--- RECORDS SUPPLIED ---

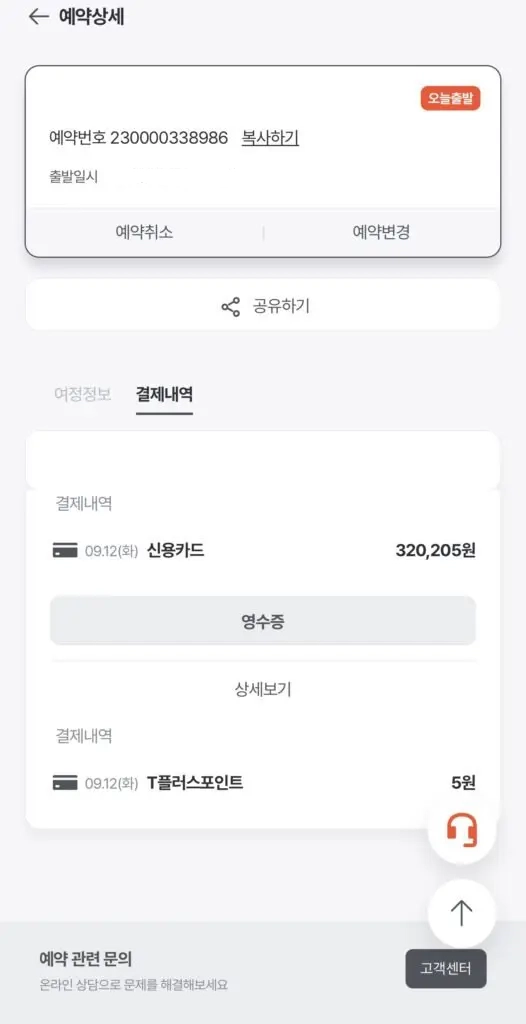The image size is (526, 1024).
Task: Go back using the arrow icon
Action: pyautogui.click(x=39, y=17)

---
--- RECORDS SUPPLIED ---

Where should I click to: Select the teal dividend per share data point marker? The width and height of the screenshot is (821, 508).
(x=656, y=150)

---

PROBLEM TO WORK ON: Copy the rows from the line containing "The image size is (526, 1024)." through the line containing "Action: pyautogui.click(x=39, y=17)", including both of those lines, and leave out the pictures.

COMPLETED EXERCISE:
The image size is (526, 1024).
Task: Go back using the arrow icon
Action: pyautogui.click(x=39, y=17)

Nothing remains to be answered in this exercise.